** Opening Data section block **

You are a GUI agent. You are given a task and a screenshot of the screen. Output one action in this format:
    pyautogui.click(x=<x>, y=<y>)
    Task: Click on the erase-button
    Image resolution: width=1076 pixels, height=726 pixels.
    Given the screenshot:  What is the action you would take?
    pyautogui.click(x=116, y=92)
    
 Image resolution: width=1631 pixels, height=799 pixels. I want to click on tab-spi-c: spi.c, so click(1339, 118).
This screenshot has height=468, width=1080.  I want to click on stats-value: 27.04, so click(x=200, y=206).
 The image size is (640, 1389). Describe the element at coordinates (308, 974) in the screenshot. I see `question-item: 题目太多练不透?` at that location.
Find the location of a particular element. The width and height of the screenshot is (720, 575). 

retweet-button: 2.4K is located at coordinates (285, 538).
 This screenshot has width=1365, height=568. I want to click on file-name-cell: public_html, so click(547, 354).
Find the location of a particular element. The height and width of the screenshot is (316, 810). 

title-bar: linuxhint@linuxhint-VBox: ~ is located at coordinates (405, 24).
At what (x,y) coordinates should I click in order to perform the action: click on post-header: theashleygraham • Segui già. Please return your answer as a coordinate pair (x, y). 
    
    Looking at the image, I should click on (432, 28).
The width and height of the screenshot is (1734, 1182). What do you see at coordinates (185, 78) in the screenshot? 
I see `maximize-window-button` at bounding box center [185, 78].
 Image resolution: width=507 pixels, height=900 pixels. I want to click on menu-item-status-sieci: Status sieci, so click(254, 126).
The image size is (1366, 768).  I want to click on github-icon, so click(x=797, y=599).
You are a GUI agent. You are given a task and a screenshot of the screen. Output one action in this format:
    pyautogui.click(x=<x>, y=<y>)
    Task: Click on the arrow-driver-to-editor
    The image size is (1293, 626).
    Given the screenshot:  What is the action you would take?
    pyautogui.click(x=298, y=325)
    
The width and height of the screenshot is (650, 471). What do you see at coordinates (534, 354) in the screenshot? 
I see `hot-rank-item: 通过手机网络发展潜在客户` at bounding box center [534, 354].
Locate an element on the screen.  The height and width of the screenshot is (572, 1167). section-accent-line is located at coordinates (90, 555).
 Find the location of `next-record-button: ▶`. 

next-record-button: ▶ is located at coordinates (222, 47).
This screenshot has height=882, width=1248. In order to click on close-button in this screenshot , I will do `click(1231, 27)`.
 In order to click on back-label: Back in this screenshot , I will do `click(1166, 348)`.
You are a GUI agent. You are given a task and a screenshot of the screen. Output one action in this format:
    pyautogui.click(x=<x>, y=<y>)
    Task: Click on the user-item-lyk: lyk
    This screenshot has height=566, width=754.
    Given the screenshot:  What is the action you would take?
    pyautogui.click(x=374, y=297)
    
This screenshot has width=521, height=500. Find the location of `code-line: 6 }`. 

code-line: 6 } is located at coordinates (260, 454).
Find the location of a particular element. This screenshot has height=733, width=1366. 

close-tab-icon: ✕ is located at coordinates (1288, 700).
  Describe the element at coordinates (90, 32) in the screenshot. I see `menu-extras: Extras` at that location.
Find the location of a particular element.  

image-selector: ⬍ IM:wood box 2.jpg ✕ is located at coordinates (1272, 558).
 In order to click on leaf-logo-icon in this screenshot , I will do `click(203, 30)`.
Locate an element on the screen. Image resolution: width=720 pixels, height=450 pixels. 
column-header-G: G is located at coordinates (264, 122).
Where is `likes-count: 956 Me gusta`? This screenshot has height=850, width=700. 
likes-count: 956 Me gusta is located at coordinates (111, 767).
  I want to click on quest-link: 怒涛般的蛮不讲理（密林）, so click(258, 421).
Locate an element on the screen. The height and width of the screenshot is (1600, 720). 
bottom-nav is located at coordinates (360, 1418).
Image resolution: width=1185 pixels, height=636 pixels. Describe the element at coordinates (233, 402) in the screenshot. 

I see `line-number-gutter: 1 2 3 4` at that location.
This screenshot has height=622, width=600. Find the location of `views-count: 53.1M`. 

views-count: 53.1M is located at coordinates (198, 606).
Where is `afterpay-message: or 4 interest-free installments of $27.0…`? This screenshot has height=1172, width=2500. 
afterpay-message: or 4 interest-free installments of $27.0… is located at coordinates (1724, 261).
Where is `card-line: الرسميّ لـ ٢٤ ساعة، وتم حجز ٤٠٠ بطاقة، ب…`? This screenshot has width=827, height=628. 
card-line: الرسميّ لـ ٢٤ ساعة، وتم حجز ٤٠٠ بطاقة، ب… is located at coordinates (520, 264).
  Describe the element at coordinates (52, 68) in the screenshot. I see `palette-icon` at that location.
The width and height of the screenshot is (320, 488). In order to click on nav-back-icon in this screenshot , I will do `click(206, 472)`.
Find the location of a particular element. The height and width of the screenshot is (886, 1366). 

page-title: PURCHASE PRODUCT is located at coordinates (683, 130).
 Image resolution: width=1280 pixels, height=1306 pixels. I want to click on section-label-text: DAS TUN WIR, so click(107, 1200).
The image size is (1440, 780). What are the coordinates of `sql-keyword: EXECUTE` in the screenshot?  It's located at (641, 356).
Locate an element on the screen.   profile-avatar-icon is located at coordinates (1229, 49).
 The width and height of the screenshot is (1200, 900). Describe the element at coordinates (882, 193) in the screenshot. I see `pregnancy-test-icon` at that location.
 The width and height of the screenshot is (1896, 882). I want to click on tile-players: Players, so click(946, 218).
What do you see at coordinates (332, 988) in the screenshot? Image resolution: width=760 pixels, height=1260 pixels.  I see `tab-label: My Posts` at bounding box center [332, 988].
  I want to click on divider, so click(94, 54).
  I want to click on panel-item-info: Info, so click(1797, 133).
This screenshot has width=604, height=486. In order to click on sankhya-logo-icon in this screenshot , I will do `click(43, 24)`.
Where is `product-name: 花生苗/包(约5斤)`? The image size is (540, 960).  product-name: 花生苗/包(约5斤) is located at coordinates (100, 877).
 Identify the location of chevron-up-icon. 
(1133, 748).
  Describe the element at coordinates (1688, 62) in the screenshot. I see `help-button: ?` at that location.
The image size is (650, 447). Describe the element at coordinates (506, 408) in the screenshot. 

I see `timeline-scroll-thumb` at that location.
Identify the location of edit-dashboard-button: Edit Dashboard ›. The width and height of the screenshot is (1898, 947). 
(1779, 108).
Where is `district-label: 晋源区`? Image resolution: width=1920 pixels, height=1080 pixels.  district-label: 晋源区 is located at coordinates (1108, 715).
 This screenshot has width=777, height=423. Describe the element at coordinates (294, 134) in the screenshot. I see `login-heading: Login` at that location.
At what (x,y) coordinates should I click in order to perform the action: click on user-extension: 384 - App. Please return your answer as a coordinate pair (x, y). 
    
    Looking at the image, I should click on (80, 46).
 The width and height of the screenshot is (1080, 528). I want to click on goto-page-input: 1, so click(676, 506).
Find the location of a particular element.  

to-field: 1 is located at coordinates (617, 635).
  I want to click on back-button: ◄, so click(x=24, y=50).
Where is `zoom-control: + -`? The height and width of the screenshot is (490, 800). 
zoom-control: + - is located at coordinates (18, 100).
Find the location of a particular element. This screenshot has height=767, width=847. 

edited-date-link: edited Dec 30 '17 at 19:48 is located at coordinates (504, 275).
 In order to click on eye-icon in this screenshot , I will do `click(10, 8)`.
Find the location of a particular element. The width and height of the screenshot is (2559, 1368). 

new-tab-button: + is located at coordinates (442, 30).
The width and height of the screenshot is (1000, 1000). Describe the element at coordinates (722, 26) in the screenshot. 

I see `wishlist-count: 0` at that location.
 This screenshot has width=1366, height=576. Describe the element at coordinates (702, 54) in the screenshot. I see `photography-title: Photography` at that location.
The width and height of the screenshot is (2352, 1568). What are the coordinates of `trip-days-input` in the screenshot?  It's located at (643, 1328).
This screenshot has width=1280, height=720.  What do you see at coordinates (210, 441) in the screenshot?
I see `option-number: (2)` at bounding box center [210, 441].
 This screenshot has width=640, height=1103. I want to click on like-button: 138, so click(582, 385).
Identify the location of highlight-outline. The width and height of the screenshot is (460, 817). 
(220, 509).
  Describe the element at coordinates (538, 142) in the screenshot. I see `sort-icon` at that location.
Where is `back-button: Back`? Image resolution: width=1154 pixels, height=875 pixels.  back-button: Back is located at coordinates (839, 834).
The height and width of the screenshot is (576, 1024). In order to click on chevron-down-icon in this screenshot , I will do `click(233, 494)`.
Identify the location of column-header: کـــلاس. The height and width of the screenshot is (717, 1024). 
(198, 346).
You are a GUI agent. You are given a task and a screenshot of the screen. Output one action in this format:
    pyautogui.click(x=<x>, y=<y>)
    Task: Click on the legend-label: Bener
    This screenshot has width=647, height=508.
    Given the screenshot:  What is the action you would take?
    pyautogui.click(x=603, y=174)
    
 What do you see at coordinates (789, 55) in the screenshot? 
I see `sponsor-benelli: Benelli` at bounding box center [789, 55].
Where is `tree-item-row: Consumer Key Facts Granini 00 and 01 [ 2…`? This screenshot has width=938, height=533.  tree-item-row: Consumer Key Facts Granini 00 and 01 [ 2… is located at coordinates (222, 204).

** Closing Data section block **

Reproduce the lines from the records above word for word, beginning with the line containing "Identify the location of column-header: کـــلاس." and continuing through the line containing "(198, 346).".

__Reply to the task__:
Identify the location of column-header: کـــلاس. The height and width of the screenshot is (717, 1024). 
(198, 346).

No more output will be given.